| The records |
- Opening Delimiter -
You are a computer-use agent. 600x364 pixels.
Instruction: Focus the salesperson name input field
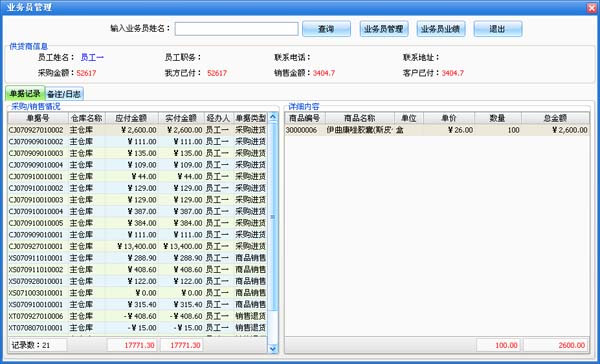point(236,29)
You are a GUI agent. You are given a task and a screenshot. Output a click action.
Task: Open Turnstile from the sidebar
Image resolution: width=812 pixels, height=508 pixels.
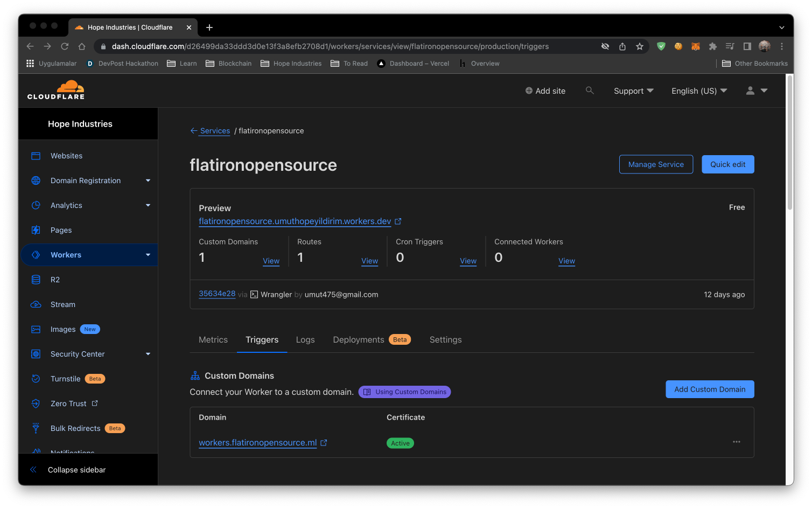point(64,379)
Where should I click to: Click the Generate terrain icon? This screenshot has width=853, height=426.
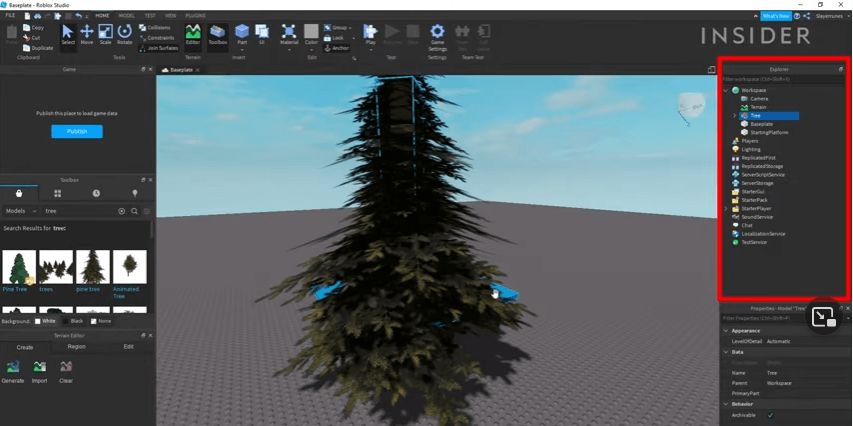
- Closing Delimiter -
| Task description |
The expected output is every line of the records in which the string "click" appears.

| Worked solution |
You are a GUI agent. You are given a task and a screenshot. Output a click action.
Where should I click to: Click the Generate terrain icon? This screenshot has width=853, height=426.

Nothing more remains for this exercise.